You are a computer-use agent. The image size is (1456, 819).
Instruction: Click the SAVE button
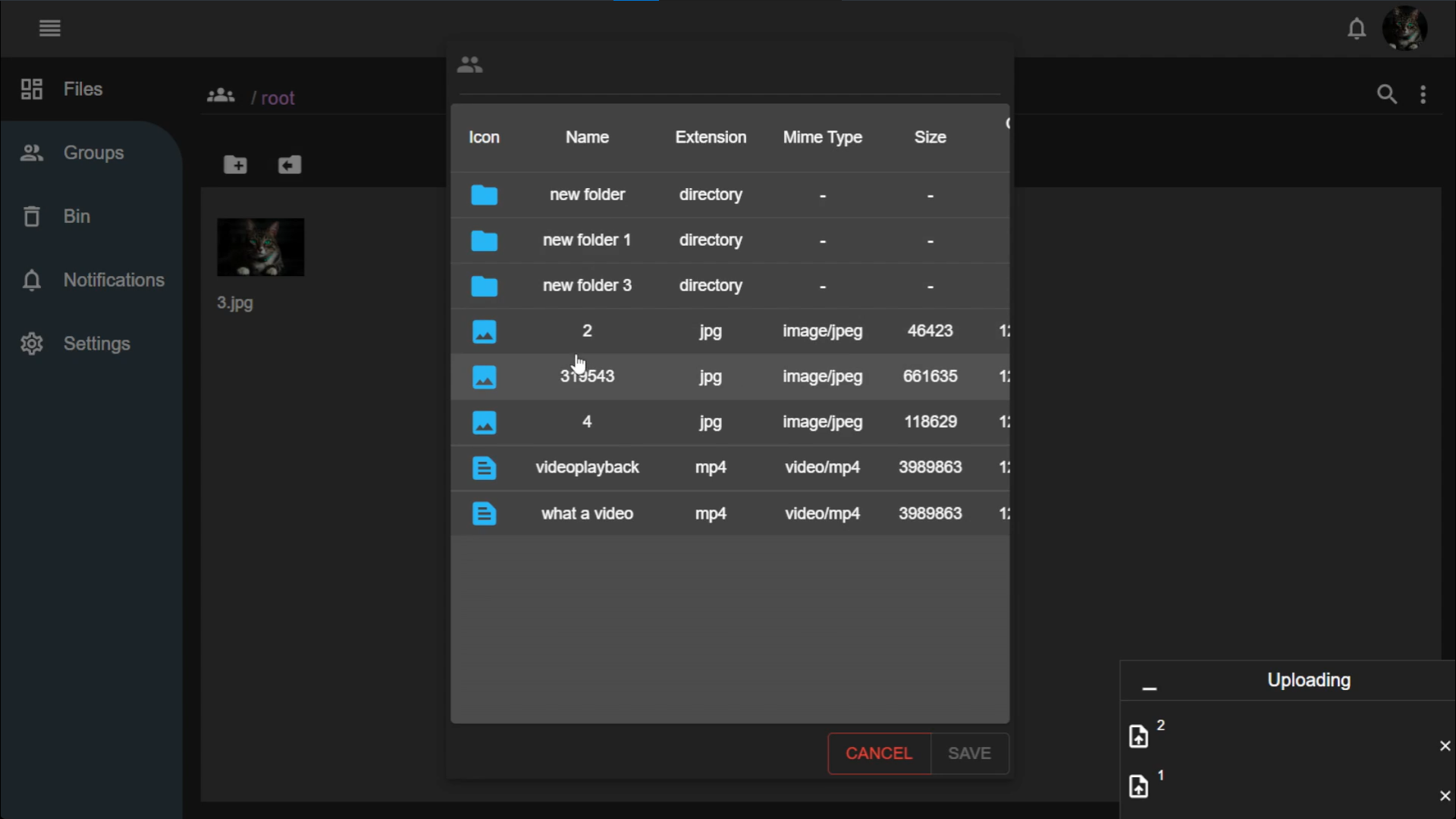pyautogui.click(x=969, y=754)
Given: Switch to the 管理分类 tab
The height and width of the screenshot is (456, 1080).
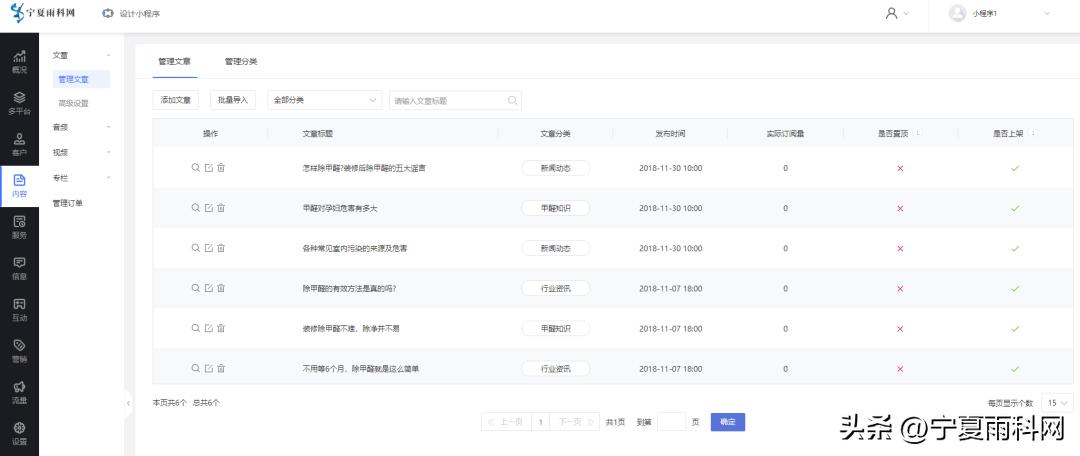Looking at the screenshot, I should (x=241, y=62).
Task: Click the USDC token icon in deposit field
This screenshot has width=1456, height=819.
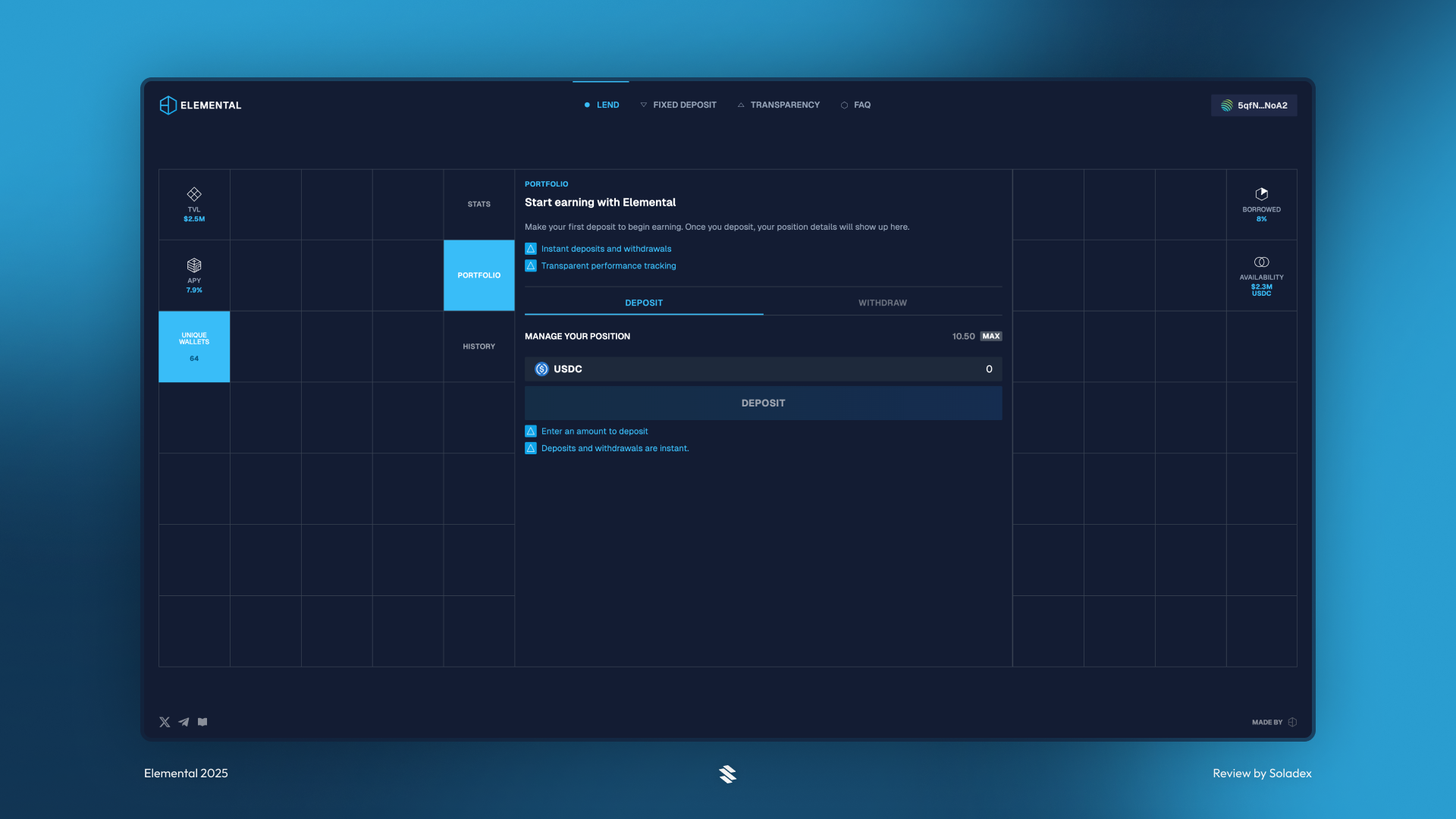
● ● ● ● ● ● ●
Rewrite the lines above so that every "width" becomes "horizontal size", with everything else kept the same and the pictures left out.

You are a computer-use agent. The image size is (1456, 819).
Instruction: Click the SAVE button
pyautogui.click(x=969, y=754)
Given: Switch to the 管理分类 tab
The height and horizontal size of the screenshot is (456, 1080).
Looking at the screenshot, I should (x=241, y=62).
Task: Click the USDC token icon in deposit field
This screenshot has horizontal size=1456, height=819.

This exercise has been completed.